In a bipartisan letter 55 U.S. Representatives wrote to President Donald Trump urging him to consult Congress before possibly intervening in Yemen.

Image By: Cameron Lane-Flehinger

Fifty-five members of Congress—including U.S. Rep. Mark Pocan, D-Wis.—wrote a bipartisan letter to President Donald Trump requesting him to clear his plans with Congress before deepening military involvement in Yemen.

Yemen has been facing a civil war between Saudi Arabia military forces and Yemen’s Houthi rebels for two years. The Saudi bombings, airstrikes and harsh blockade have lead to a severe humanitarian crisis in Yemen.

The Trump administration is currently deciding whether to escalate military support for the anti-Houthi coalition. This decision would remove former President Barack Obama’s prohibitions and enable the military to provide “surveillance and intelligence, refueling, and operational planning assistance” without Congressional approval.

Pocan warned of the consequences of increased military action.

“Administration officials have proposed the U.S. participate directly in an attack on Yemen's major port,” Pocan said. “Such an attack could push the country into full-blown famine, where nearly half a million children in Yemen are facing starvation.

Pocan emphasized the role Congress plays in foreign affairs while expressing his disapproval for possibly intervening in Yemen.

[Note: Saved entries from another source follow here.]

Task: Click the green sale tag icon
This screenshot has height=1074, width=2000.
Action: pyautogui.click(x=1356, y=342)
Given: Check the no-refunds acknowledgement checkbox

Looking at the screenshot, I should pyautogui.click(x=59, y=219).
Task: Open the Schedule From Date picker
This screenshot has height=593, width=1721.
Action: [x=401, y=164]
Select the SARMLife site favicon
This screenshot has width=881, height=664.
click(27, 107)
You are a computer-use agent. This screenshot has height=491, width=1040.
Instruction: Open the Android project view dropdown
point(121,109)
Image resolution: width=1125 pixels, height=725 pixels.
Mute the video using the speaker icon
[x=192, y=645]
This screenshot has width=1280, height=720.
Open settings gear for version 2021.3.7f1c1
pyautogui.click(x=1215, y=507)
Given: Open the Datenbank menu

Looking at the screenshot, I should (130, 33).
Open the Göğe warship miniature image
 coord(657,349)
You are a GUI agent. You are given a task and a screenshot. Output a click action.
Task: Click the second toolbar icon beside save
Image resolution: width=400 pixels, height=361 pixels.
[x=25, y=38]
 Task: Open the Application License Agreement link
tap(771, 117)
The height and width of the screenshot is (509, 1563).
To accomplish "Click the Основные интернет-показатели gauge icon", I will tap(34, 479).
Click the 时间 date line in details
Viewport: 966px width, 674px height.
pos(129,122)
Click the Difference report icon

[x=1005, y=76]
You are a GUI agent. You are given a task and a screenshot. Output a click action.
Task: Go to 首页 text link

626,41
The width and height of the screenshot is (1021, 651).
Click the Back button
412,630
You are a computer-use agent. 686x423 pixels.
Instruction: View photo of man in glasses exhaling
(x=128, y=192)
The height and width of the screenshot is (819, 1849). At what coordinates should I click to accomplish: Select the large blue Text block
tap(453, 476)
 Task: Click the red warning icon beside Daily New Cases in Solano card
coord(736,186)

“Congress is a direct line to the people and this letter is a first step in reasserting our Constitutional check on presidential powers,” Pocan said. “I am committed to pursuing all tools at our disposal to ensure President Trump abides by our Constitution before possibly plunging our country into another senseless conflict.”

The letter also is a reaction to the president’s decision to engage in Syrian missile strikes without gaining the approval of Congress.

U.S. Sens. Tammy Baldwin, D-Wis., and Ron Johnson, R-Wis., both voiced support for the Trump administration's decision to send missiles into a Syrian airfield in order to punish Syrian President Bashar al-Assad for a chemical weapons attack on his own civilians.

Both Wisconsin senators want Trump to offer a strategy of how he’s going to deal with Syria to Congress and the American public, according to the Milwaukee Journal Sentinel. Baldwin also said Trump needs to receive congressional approval before taking action like he did in Syria.